I am going to get personal. Many think the biggest reason to be a God-follower is to avoid going to hell. Nope! A loving God would never think that a genuine relationship is found through fear. I fail often but I am a better husband, father, and friend as being a God-follower continually inspires me to be the kind of person I deep down desire to be toward others. We all long for parents or a boss that on an emotional level we are absolutely convinced have our best interest in mind. The God I know has my attention!
My wife and I have been married a long time despite my failures. I often act like a best friend should, but I fail to speak my wife’s love language to many times to remember. I have raised my voice in anger from time to time, I have broken things in the past when angry, I have defended myself rather than listen. But, I have a desire to take responsibility for and confess wrongdoings than blame others for my actions. I am not convinced that I would engage in such unnatural behaviors as often if not inspired by my relationship with a loving God who accepts my flaws.
The greatest advantage of being a God-follower is knowing good enough isn’t enough.
Many in marriage can claim perhaps a 90% success rate. I am convinced many marriages don’t make it because one partner accepts only being good enough or not as bad as other partners they know. But, the goal of marriage or any relationship should be aiming for perfection. My God allows me to pursue perfection while not being paralyzed by guilt when failing. I have the “want to” to be perfect. That is on God!
My Mom favors one child over all five of her children. The favored child of course doesn’t man up to stop such behaviors. One child against another may be wrong. But, four children wrong raised by the same Mom as opposed to the favored child! Mom denies being untruthful but expects a normal relationship as if nothing has happened. My relational God provides insight that it is okay to keep your distance to protect your emotions, but revenge or bitterness only continues the victimization. I am open to forgiveness than resentment when wrongdoing is confessed because God has forgiven me countless times. That is on God!
I have hurt others in relationships, sometimes intentionally and sometimes unintentionally. But, for some crazy reason I don’t struggle much to confess my wrongdoings and take the first step in hopes of healing. Readers know this is not always natural. I can only imagine that the reason I can suck up my pride at times is because of the relationship I have with my Creator who inspires thinking that being right isn’t always the most important factor in friendships.
I actually thought as a parent it was my job not to demand but earn respect.
I can only assume I got that from a Creator Parent who gives me the freedom to be who I am with the gifts I have, who loves me with no strings attached, and who though perfect seeks to win me over. Parents often struggle with their teenagers because they are continue to control when more appropriate to begin letting go for a child’s own good. I am the first to take action if my child hurts others. But, their pursuit of their interests may not be what I had in mind but I am on board.
I am simply saying that knowing how my Creator loves me, I am more inspired to reflect such love onto others. I may fail but I am going to die trying. That is on God!

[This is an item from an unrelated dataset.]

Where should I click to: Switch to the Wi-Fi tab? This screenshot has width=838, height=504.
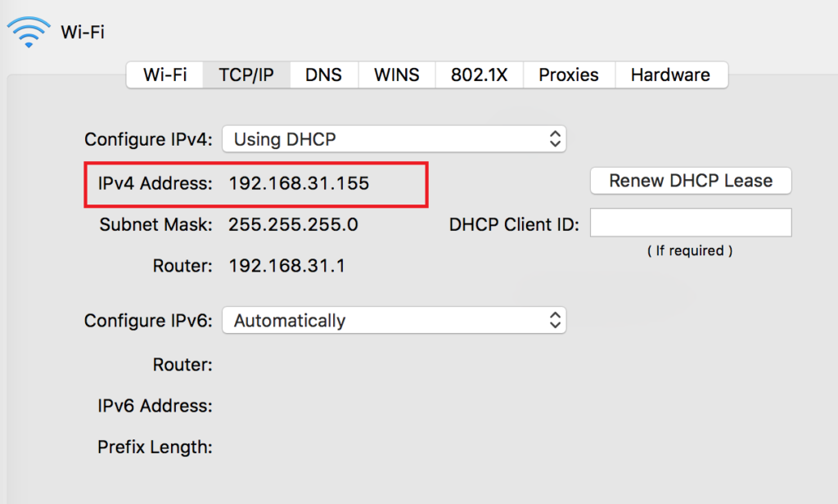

My attitudes don’t always translate into actions but I cannot imagine the man I would be without God. I did not share the above to tell you what a good person I am or that I am a better person than others. The love I feel from my God is the love I had always desired from my parents. The biggest reason for being a God-follower is the continual inspiration and encouragement received in striving to be the kind of person who deep down desire to be.
My views of God have turned out to be the views I imagine would always be true of a loving God. Do yours?